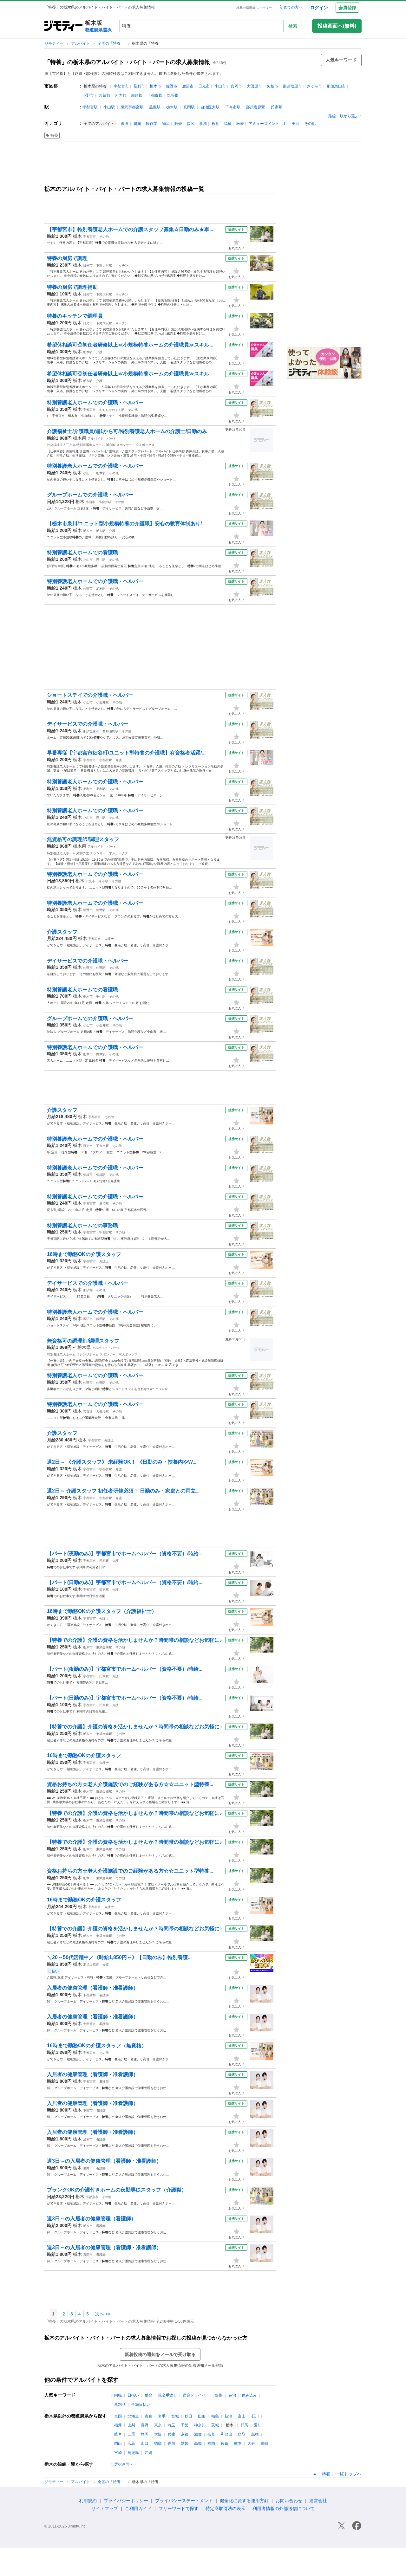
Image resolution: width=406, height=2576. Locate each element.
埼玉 (171, 2425)
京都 (184, 2434)
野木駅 (101, 1054)
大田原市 (254, 86)
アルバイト (81, 43)
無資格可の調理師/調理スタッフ (83, 839)
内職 (118, 2395)
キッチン (121, 265)
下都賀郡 (154, 95)
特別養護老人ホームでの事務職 (82, 1225)
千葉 (184, 2425)
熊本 (238, 2443)
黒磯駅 (154, 107)
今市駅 (103, 881)
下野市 (88, 95)
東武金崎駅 (104, 1647)
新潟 (228, 2416)
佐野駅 (101, 910)
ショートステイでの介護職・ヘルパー (90, 695)
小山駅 (109, 107)
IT (285, 123)
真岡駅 (189, 107)
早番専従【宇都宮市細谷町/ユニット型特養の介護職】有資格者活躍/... (126, 752)
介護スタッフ (62, 932)
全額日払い (140, 2404)
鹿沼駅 (104, 1203)
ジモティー (54, 43)
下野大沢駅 (104, 265)
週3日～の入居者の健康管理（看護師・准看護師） (104, 2161)
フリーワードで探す (179, 2508)
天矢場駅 (102, 1411)
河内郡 (120, 95)
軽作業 (151, 123)
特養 (54, 135)
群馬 (244, 2425)
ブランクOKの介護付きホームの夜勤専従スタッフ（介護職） (117, 2189)
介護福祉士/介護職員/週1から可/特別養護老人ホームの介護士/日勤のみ (127, 431)
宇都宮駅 (90, 107)
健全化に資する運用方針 (244, 2500)
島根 (255, 2434)
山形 (202, 2416)
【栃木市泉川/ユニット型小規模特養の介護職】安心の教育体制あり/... (126, 523)
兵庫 (171, 2434)
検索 (292, 26)
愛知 (257, 2425)
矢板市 (272, 86)
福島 (215, 2416)
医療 (240, 123)
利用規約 (88, 2500)
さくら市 (314, 86)
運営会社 (318, 2500)
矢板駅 (101, 1174)
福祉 (228, 123)
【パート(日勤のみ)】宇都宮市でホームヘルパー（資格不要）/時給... (124, 1582)
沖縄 (148, 2452)
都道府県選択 (98, 29)
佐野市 (171, 86)
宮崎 (118, 2452)
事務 (203, 123)
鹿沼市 (187, 86)
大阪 (158, 2434)
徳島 (158, 2443)
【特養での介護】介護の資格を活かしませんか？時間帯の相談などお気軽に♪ (134, 1640)
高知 (198, 2443)
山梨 (131, 2425)
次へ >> (102, 2313)
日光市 (204, 86)
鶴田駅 (101, 1319)
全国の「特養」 (111, 43)
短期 (219, 2395)
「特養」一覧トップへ (339, 2473)
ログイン (319, 7)
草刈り (120, 2404)
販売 (178, 123)
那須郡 (136, 95)
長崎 (264, 2443)
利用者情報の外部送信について (283, 2508)
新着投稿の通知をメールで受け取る (160, 2354)
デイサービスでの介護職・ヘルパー (87, 724)
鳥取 (242, 2434)
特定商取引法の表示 (226, 2508)
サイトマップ (104, 2508)
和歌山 (226, 2434)
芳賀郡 (104, 95)
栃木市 (155, 86)
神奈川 (200, 2425)
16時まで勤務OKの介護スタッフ (84, 1254)
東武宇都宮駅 (132, 107)
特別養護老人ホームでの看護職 (82, 552)
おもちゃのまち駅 (112, 409)
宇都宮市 (121, 86)
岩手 (162, 2416)
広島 (131, 2443)
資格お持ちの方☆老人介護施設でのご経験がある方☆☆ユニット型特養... (130, 1784)
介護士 (109, 939)
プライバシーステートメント (184, 2500)
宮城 (175, 2416)
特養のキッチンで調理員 (75, 316)
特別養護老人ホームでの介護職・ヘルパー (95, 402)
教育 (215, 123)
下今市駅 (232, 107)
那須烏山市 (336, 86)
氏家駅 (276, 107)
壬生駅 (101, 996)
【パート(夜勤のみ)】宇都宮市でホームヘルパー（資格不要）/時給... (124, 1553)
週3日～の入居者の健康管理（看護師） (91, 2218)
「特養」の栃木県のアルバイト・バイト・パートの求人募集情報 (127, 62)
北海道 (133, 2416)
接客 (190, 123)
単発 (148, 2395)
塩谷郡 (173, 95)
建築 (137, 123)
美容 (295, 123)
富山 (242, 2416)
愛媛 (184, 2443)
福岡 (211, 2443)
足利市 (139, 86)
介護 (99, 352)
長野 (144, 2425)
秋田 (188, 2416)
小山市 (220, 86)
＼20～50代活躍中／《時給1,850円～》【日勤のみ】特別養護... (119, 1957)
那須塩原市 (292, 86)
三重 (131, 2434)
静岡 (144, 2434)
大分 (251, 2443)
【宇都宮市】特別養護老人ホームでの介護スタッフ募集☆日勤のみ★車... (130, 229)
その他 (310, 123)
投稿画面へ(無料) (337, 26)
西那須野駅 (110, 731)
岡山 (118, 2443)
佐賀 (224, 2443)
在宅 (232, 2395)
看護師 (104, 1995)
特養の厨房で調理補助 (72, 287)
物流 (166, 123)
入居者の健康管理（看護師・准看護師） (92, 1987)
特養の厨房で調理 (67, 258)
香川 (171, 2443)
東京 (158, 2425)
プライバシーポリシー (126, 2500)
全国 (118, 2416)
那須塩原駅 (255, 107)
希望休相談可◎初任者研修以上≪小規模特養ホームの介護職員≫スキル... (130, 344)
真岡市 (236, 86)
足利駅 (101, 588)
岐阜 (118, 2434)
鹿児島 (133, 2452)
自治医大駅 (209, 107)
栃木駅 (172, 107)
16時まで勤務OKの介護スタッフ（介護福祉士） (102, 1611)
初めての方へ (291, 7)
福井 (118, 2425)
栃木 (77, 236)
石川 (255, 2416)
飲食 (125, 123)
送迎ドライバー (196, 2395)
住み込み (249, 2395)
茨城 (215, 2425)
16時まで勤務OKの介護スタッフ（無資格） (97, 2045)
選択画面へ (123, 2464)
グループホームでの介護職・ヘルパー (90, 494)
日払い (133, 2395)
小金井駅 (105, 502)
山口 (144, 2443)
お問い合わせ (289, 2500)
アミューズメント (264, 123)
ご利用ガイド (138, 2508)
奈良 (211, 2434)
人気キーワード (341, 59)
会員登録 (347, 7)
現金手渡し (167, 2395)
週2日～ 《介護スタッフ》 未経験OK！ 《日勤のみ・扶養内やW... (121, 1462)
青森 (148, 2416)
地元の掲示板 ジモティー (254, 8)
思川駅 (101, 559)
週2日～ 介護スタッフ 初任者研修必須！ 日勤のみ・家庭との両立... (123, 1490)
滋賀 (198, 2434)
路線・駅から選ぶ (343, 116)
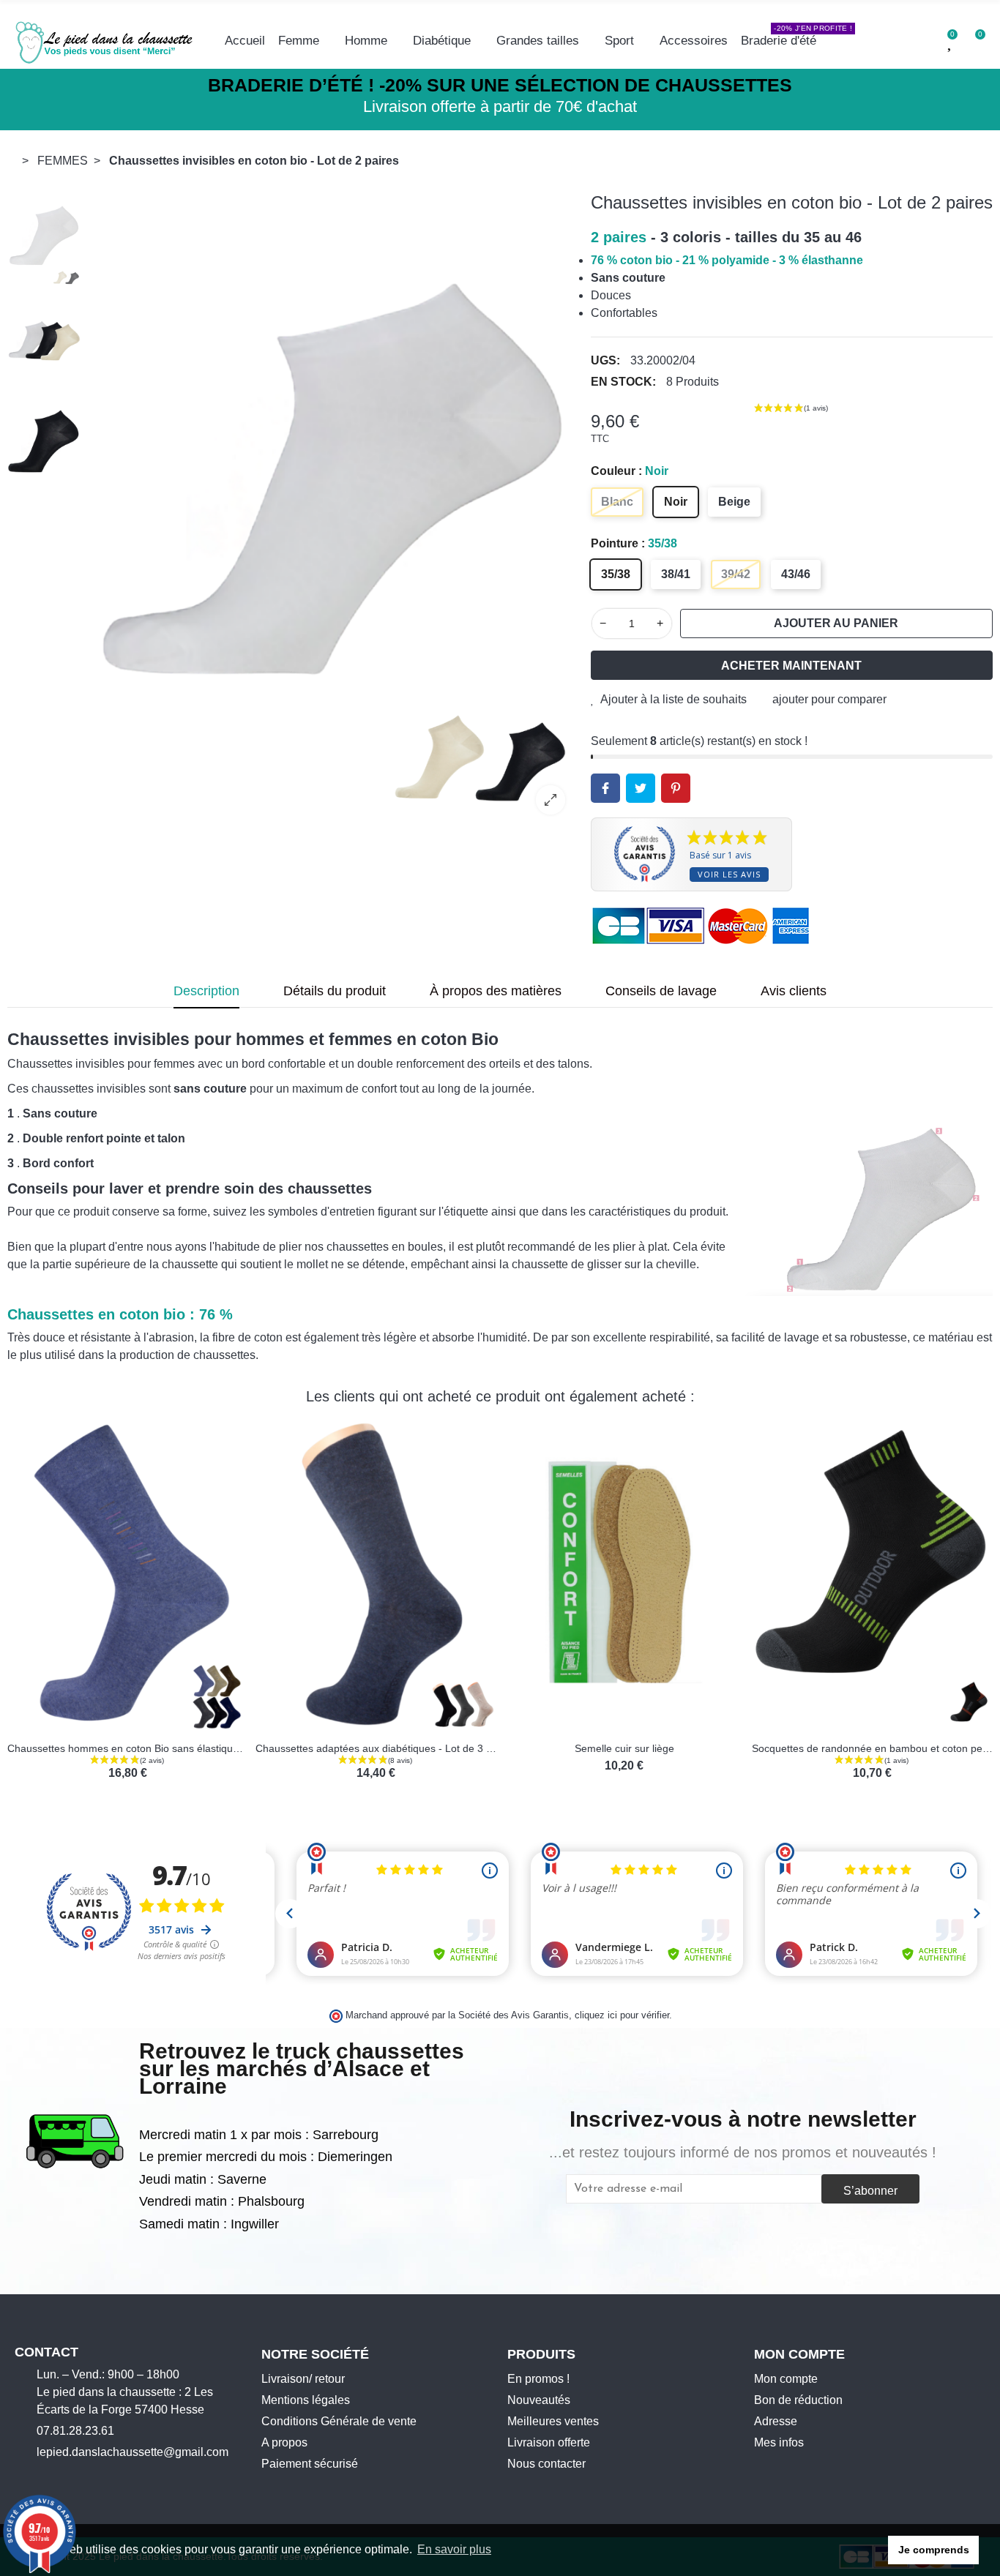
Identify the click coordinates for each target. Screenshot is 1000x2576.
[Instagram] (43, 2477)
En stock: (623, 381)
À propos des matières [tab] (495, 991)
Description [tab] (206, 991)
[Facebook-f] (20, 2477)
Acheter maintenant (791, 665)
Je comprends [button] (933, 2550)
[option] (332, 508)
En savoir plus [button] (454, 2549)
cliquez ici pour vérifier (622, 2015)
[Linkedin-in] (111, 2477)
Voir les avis (729, 874)
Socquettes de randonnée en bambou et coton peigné (427, 1748)
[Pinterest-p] (88, 2477)
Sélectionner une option (127, 1723)
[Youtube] (66, 2477)
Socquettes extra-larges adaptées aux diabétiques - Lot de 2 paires (706, 1748)
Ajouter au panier (836, 623)
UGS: (605, 360)
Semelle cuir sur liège (173, 1748)
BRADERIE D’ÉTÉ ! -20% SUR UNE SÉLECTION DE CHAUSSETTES (500, 85)
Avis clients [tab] (794, 991)
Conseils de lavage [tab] (661, 991)
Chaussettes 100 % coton (918, 1748)
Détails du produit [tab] (334, 991)
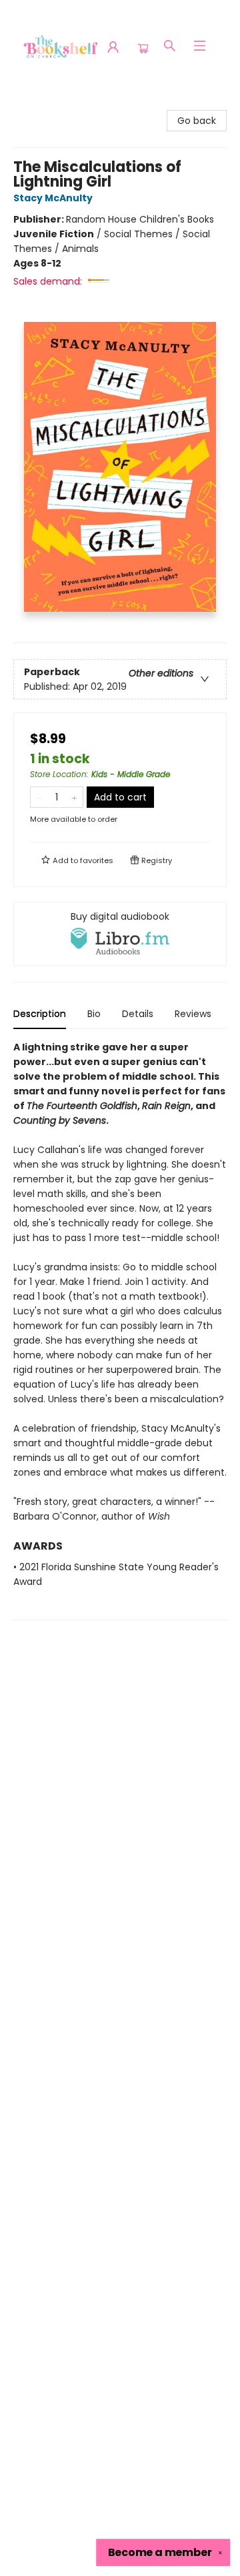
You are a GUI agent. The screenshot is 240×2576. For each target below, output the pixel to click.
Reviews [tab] (193, 1013)
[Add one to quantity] (74, 797)
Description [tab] (39, 1013)
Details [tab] (137, 1013)
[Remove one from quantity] (39, 797)
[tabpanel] (120, 1330)
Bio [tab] (94, 1013)
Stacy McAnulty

- [Task statement] Find all lines holding the word "資格不要" in the records above and copy them.

- [Result for this task]
【パート(日勤のみ)】宇都宮市でホームヘルパー（資格不要）/時給... (124, 1582)
【パート(夜勤のみ)】宇都宮市でホームヘルパー（資格不要）/時給... (124, 1553)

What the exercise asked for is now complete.